Pero mayor fue mi desolación cuando a las siete de la mañana de ese lunes, reunidos en bloques por grado, los alumnos escucharon una arenga.
En mis tiempos y hasta hace muy pocos años, esa formación general servía a la dirección del centro educativo para dar información de tipo administrativo y, sobre todo, para enaltecer a la República, a la Patria, a la Nación y para cantar nuestra vocación de servirlas y con ello al pueblo del que somos parte.
Hoy, el subdirector ha sustituido al director, al que se le relega ora para lo administrativo ora para la representación oficial como figura decorativa.

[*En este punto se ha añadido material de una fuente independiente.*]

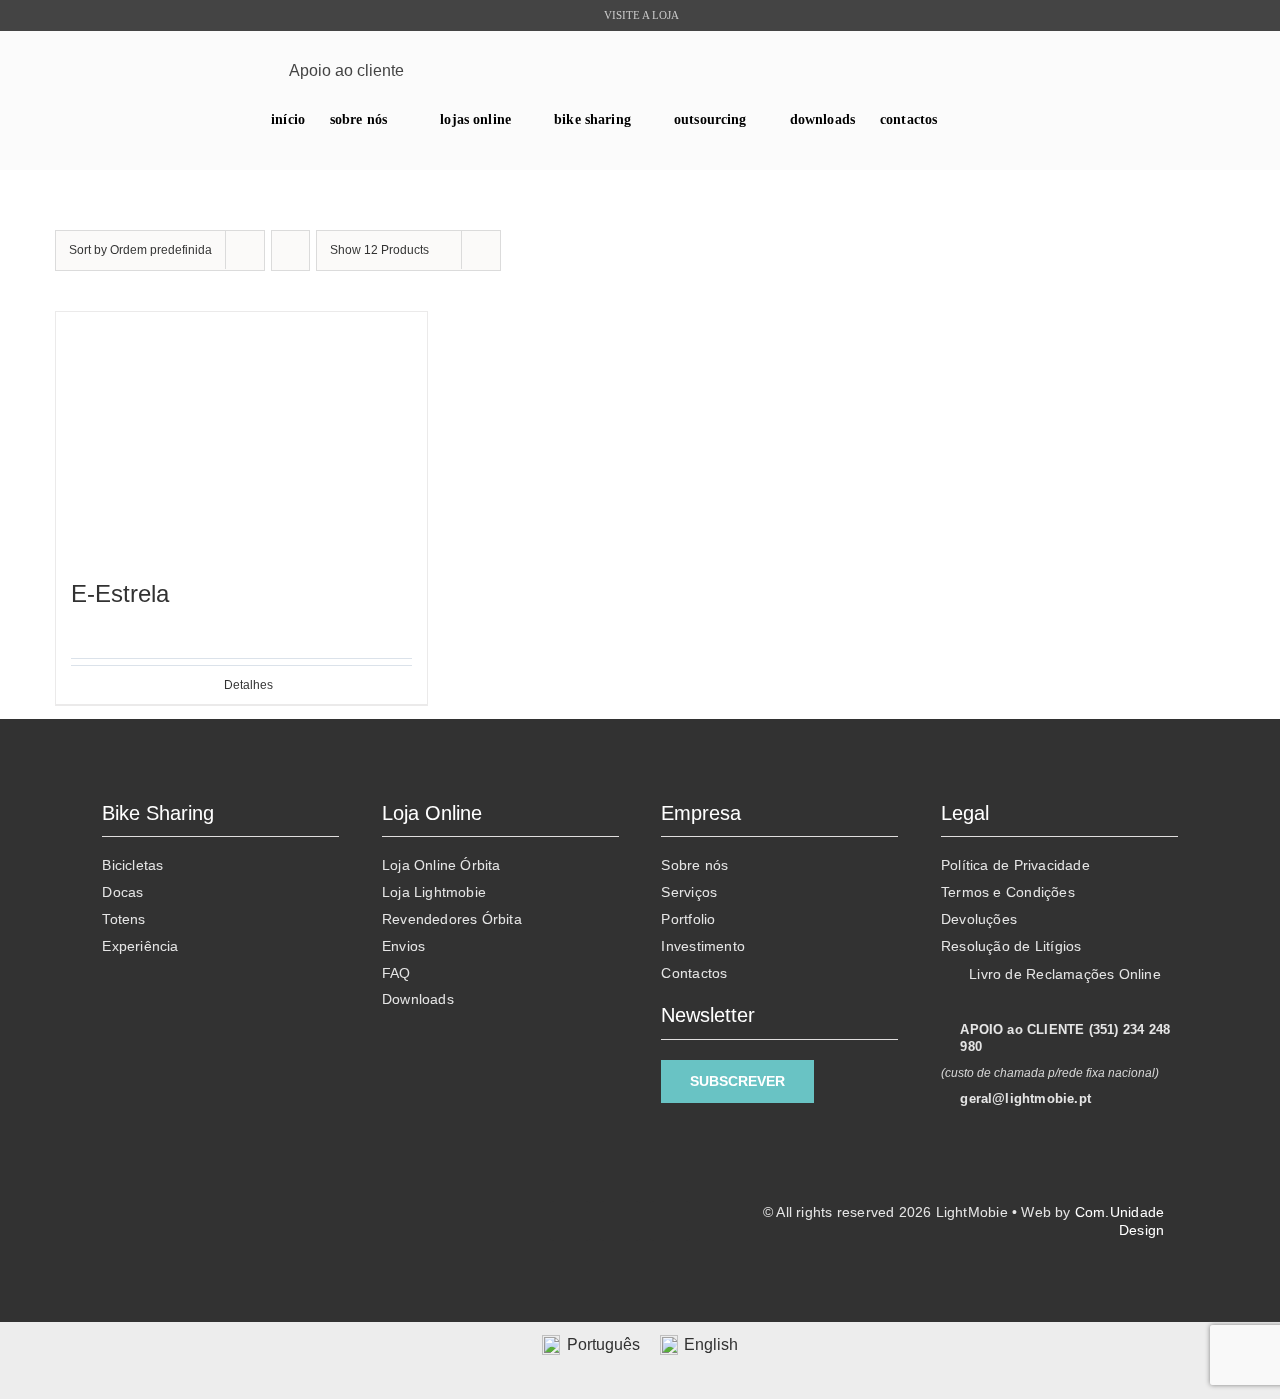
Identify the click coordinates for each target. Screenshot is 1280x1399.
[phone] (260, 71)
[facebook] (136, 71)
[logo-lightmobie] (639, 60)
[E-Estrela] (241, 436)
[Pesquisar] (1211, 71)
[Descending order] (290, 250)
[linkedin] (167, 71)
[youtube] (198, 71)
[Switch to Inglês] (646, 150)
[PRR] (319, 1187)
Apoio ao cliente (346, 70)
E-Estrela (120, 593)
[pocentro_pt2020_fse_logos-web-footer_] (319, 1236)
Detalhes (248, 685)
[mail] (229, 71)
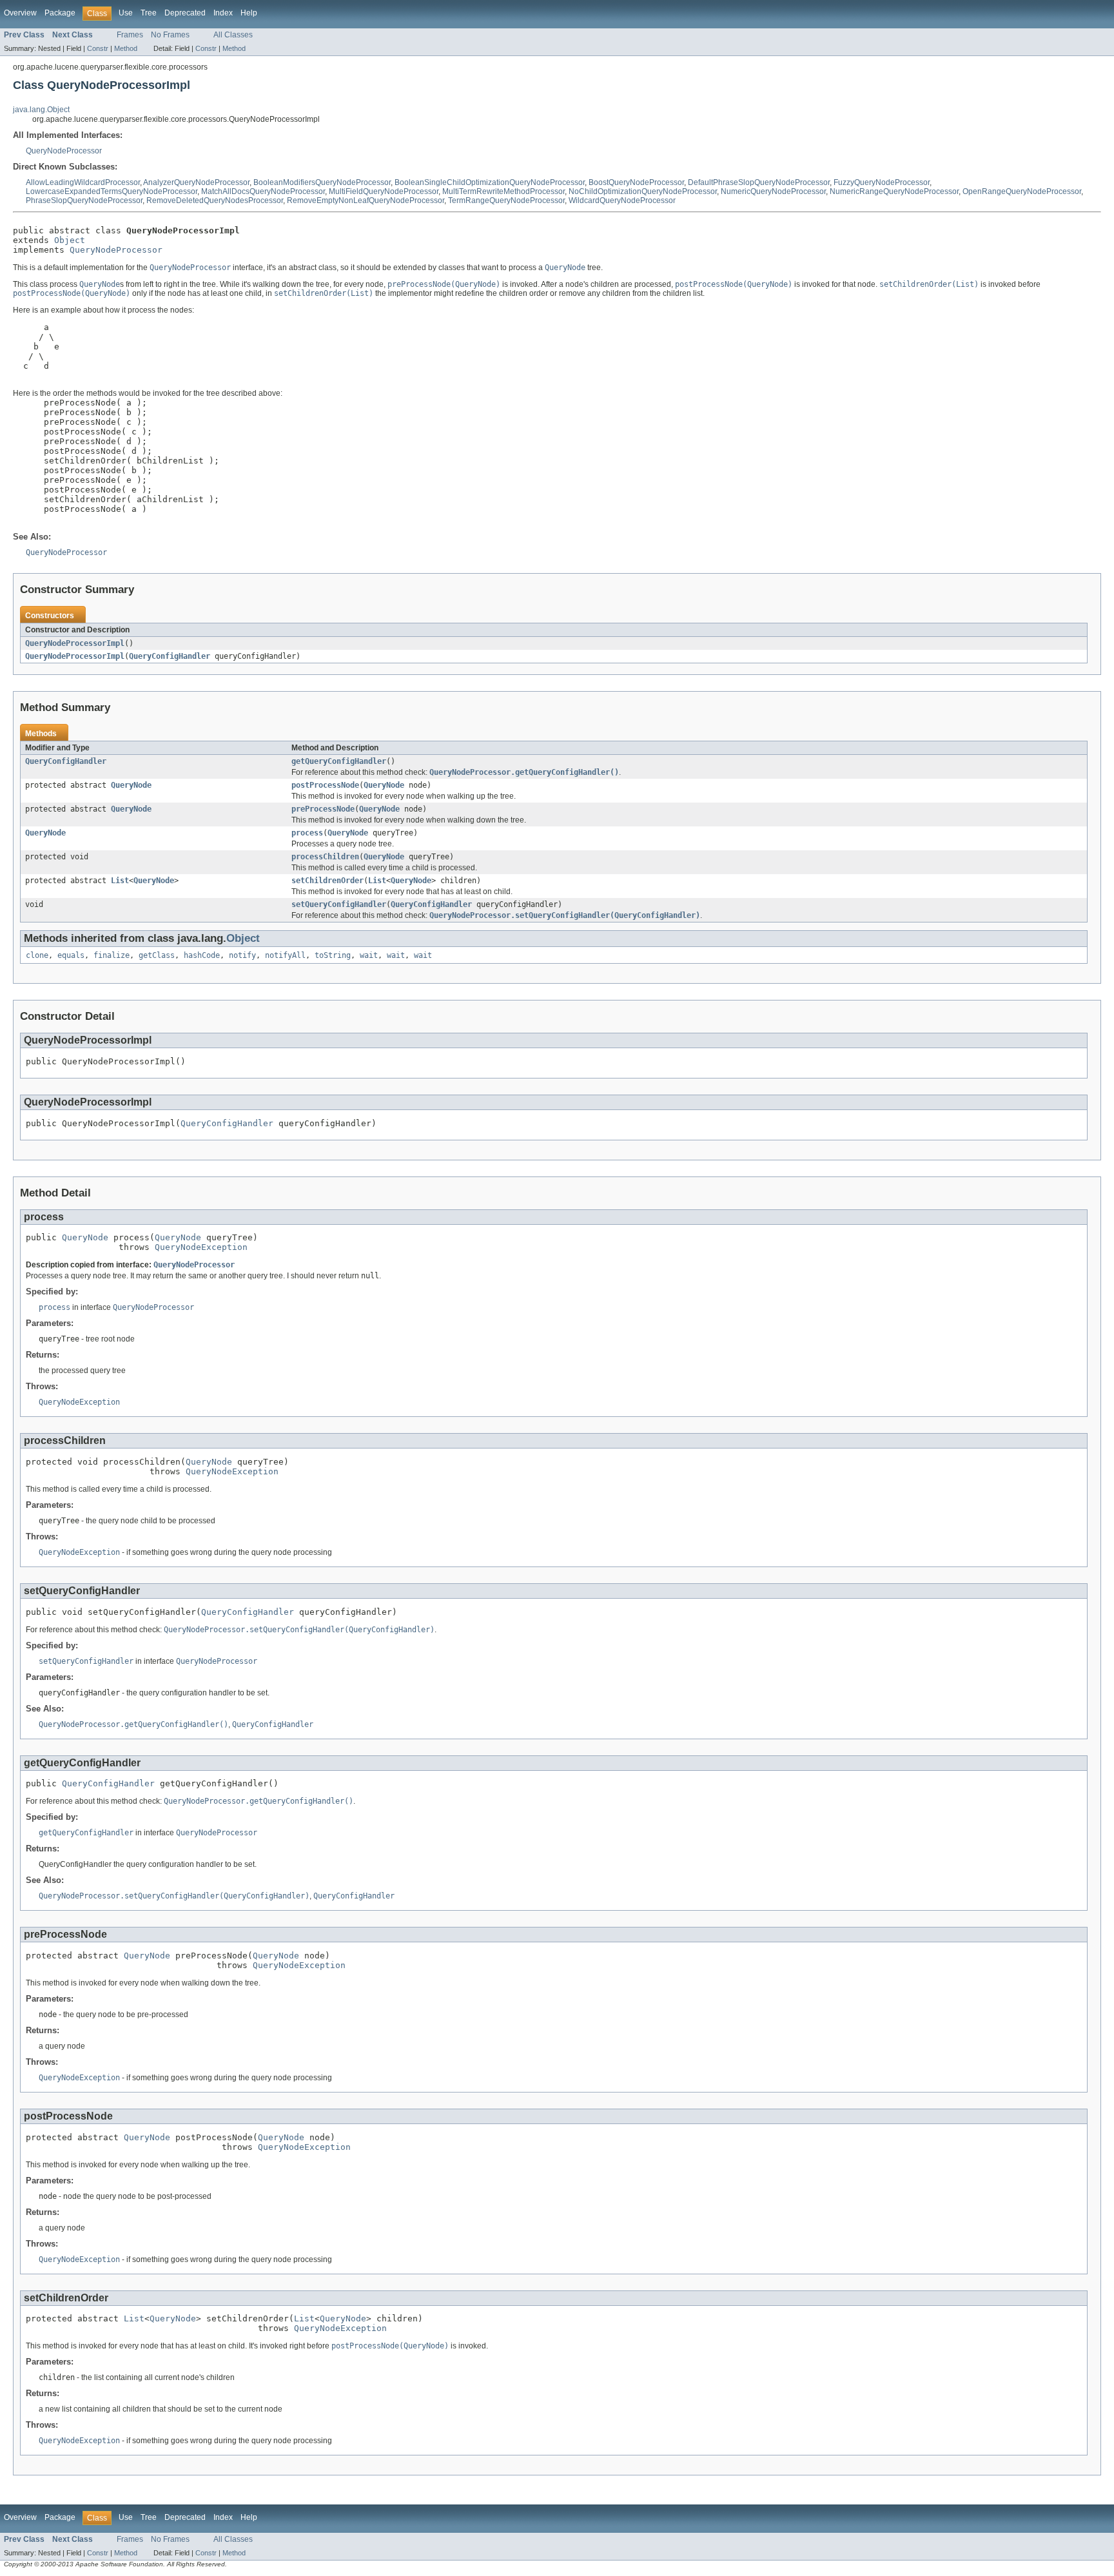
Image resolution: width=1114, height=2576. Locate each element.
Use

El subdirector, una especie de comisario político, se encarga de arengar a las tiernas mentes con oraciones al Señor -ese personaje ingrávido- y al señor presidente.
Mi alma se encogió de frío, mi espíritu horrorizado voló hacia aquellas tierras medievales de Arabia Saudita y Marruecos. Imaginé la figura de un verdugo con todo y su enorme cimitarra castigando a los infieles, decapitándolos.
Me pregunté acerca de la laicicidad en la educación, de la libertad de culto en la sociedad, del derecho a tener o no una creencia, del derecho al disenso y a la libertad de pensamiento y de expresión de todas las ideas.
¡Horroroso! El sistema educativo público salvadoreño no es ni laico ni religioso, sino todo lo contrario: es una maquinaria de lavado de cerebro para sustentar al maldito enemigo del pueblo.
El minuto del odio de 1984 multiplicado por 30 minutos de odio al desobediente y alabanza al “gran hermano”, el mayor de los cuatro hermanos que encabezan la monarquía.
Siniestro panorama fue la visión que me proyectaron aquellas caritas formadas en filas, desde el más chiquito hasta el más grande.
Diabólico escenario premonitorio de un futuro dantesco con todos los infiernos en mi tierra.